Enfim, o PDT alegou a
inconstitucionalidade do primeiro parágrafo do artigo 15 da Lei Complementar
que atribui ao Presidente da República a competência para decidir a respeito do
emprego das Forças Armadas — seja por iniciativa própria, seja em atendimento a
pedido dos outros poderes. O argumento da agremiação é que não há hierarquia
entre os poderes.
A tese de que os militares
podem ser empregados para moderar conflitos entre os poderes e conter um poder
que esteja extrapolando as suas funções é notoriamente defendida pelo advogado
e professor Ives Gandra da Silva Martins
No voto do Ministro Fux
reprisou-se os argumentos usados na sua decisão liminar de 2020 quando concedeu
parcialmente os pedidos feitos pelo PDT e deu interpretação conforme a
Constituição aos dispositivos trazidos pelo PDT.

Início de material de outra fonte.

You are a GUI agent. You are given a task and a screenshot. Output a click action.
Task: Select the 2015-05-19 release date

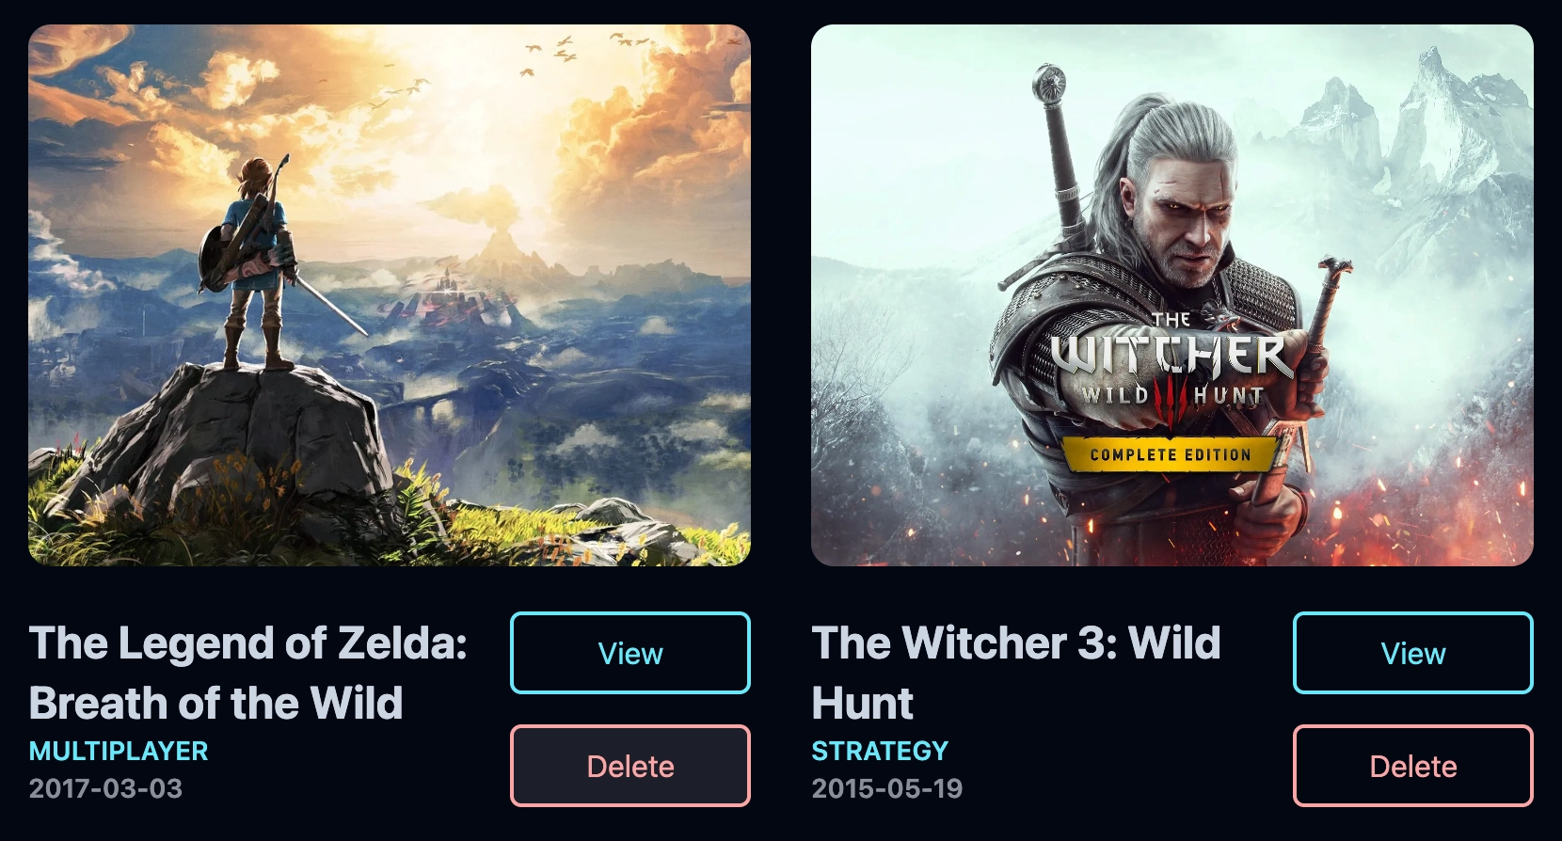[887, 788]
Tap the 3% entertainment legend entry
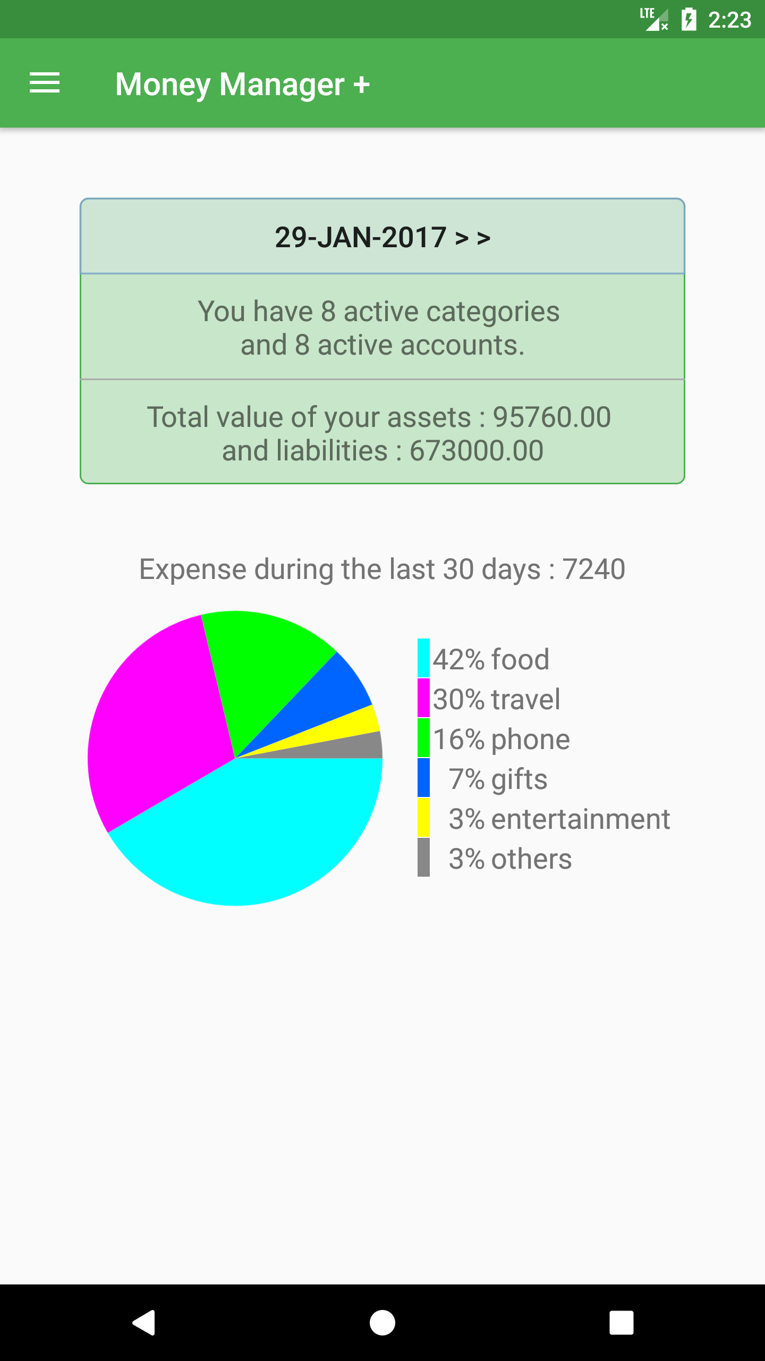The width and height of the screenshot is (765, 1361). point(544,819)
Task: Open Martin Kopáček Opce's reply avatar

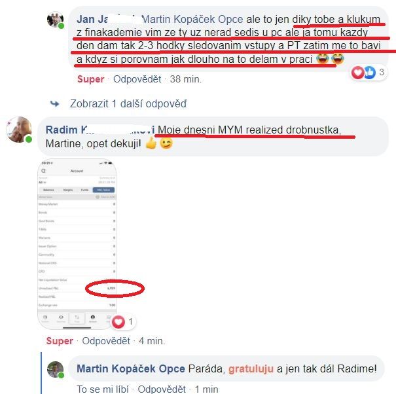Action: [x=55, y=370]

O ministro estabeleceu quatro
pontos sobre o assunto:
1 — A missão institucional das
Forças Armadas não envolve o exercício de um poder moderador entre o Executivo,
o Legislativo e o Judiciário;
2 — Não é possível qualquer
interpretação que permita o uso das Forças Armadas para “indevidas intromissões”
no funcionamento dos outros poderes;
3 — A prerrogativa do
presidente da República de autorizar o emprego das Forças Armadas “não pode ser
exercida contra os próprios poderes entre si”;
4 — O uso das Forças Armadas
para a GLO não se limita às hipóteses de intervenção federal, estado de defesa
e estado de sítio, mas é voltado ao “excepcional enfrentamento de grave e
concreta violação à segurança pública interna” e deve ser aplicado “em caráter
subsidiário, após o esgotamento dos mecanismos ordinários e preferenciais de
preservação da ordem pública e da incolumidade das pessoas e do patrimônio”,
por meio da atuação colaborativa entre as instituições estatais e sujeita ao
controle permanente dos demais poderes.
Esclareceu o Ministro Fux que
a garantia dos poderes constitucionais, prevista no artigo 142 CF/1988 não
comporta qualquer interpretação que admita o emprego das Forças Armadas para a
defesa de um poder contra o outro.
E, segundo o Ministro Fux, a
atuação dos militares é atinente à proteção de todos os poderes, contra as
ameaças alheias. Isto é, é uma forma de defesa das instituições democráticas
contra as ameaças de golpe, sublevação armada ou movimentos desse tipo.
O Ministro relator do STF
rejeitou a interpretação de que a atribuição de garantia dos poderes
constitucionais permite a intervenção das Forças Armadas nos demais poderes ou
na relação entre uns e outros. Pois isso, violaria a separação de poderes.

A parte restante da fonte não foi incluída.